There has been a growing interest in capturing and maintaining causal relationships in Neural Network (NN) models in recent years. We study causal approaches to estimate and maintain input-output attributions in NN models in this work. In particular, existing efforts in this direction assume independence among input variables (by virtue of the NN architecture), and hence study only direct causal effects.

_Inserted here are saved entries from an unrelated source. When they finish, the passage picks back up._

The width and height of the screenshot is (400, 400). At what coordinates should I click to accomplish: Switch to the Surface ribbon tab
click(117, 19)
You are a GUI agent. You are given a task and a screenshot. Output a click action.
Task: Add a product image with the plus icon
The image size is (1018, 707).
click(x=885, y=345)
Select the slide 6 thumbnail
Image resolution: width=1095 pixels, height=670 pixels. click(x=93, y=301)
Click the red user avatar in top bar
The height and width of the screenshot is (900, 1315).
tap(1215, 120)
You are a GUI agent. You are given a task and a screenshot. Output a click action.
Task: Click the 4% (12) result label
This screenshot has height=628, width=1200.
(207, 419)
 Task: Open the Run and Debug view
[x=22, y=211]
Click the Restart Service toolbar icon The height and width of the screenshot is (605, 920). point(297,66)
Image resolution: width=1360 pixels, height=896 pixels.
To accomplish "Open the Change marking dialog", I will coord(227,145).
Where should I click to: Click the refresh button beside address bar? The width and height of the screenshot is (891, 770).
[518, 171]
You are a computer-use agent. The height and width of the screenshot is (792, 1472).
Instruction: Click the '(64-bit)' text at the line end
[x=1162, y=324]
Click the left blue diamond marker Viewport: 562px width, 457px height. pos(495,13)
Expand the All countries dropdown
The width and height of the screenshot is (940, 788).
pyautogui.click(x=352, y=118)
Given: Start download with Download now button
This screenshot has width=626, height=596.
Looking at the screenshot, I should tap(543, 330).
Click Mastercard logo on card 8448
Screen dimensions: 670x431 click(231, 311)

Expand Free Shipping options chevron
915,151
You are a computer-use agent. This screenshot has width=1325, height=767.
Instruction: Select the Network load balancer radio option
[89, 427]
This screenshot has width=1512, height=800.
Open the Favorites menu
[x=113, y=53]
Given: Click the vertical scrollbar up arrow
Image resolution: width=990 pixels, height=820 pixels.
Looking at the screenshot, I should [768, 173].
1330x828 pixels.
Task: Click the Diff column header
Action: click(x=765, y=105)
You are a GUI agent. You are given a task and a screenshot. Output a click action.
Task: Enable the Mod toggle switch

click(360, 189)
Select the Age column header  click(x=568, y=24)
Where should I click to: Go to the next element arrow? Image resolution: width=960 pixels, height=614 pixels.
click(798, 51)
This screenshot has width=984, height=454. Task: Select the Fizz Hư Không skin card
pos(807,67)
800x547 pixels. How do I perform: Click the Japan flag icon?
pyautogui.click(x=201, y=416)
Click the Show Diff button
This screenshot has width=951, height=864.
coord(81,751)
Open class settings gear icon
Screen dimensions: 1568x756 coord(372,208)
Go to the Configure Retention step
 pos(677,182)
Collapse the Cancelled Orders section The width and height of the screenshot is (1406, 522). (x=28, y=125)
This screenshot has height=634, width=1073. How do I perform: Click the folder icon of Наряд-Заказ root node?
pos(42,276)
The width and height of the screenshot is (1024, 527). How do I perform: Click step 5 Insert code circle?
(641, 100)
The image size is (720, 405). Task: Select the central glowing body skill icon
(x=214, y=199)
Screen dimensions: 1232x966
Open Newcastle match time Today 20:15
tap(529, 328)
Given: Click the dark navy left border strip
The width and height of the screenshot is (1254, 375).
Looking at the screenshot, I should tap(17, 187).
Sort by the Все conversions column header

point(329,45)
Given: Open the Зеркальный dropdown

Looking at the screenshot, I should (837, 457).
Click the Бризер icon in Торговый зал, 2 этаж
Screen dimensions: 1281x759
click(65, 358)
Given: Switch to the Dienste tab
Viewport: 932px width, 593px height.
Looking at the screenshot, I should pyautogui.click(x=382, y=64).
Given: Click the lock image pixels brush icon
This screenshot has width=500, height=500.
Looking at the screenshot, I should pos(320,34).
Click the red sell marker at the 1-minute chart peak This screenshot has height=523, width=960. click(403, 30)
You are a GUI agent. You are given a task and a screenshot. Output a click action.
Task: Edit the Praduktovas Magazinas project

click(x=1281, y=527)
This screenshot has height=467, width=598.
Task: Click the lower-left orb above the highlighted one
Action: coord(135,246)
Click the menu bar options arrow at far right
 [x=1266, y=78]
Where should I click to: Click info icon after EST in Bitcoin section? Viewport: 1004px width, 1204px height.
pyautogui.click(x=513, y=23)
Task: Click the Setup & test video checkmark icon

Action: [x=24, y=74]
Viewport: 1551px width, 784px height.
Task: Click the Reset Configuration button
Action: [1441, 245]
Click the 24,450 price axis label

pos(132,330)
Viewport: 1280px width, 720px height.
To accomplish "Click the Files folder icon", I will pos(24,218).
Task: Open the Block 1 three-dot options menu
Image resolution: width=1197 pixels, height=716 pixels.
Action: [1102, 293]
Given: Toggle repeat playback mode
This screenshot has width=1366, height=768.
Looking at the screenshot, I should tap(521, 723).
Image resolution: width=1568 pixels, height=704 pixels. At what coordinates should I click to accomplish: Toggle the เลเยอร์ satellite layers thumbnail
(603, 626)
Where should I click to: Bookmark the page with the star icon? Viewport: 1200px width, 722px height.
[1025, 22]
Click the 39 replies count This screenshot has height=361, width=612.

Viewing an NN as a structural causal model (SCM), we instead focus on going beyond direct effects, introduce edges among input features, and provide a simple yet effective methodology to capture and maintain direct and indirect causal effects while training an NN model. We also propose effective approximation strategies to quantify causal attributions in high dimensional data. Our wide range of experiments on synthetic and real-world datasets show that the proposed ante-hoc method learns causal attributions for both direct and indirect causal effects close to the ground truth effects.
翻译:----
在最近的几年中,捕获和维护神经网络(NN)模型中的因果关系引起了越来越多的关注。我们在本研究中研究因果方法来估计和维护NN模型中的输入-输出归因。特别地,现有的工作在这个方向上假设输入变量之间独立(通过NN架构),因此只研究直接因果效应。将NN视为结构因果模型(SCM),我们着眼于超越直接效应,引入输入特征之间的边,并提供一种简单而有效的方法来捕捉和维护直接和间接因果效应,同时训练NN模型。我们还提出了有效的近似策略来量化高维数据的因果归因。我们在合成和真实世界的数据集上进行了广泛的实验,结果表明所提出的预先方法可以学习到接近基本真实效应的直接和间接因果归因。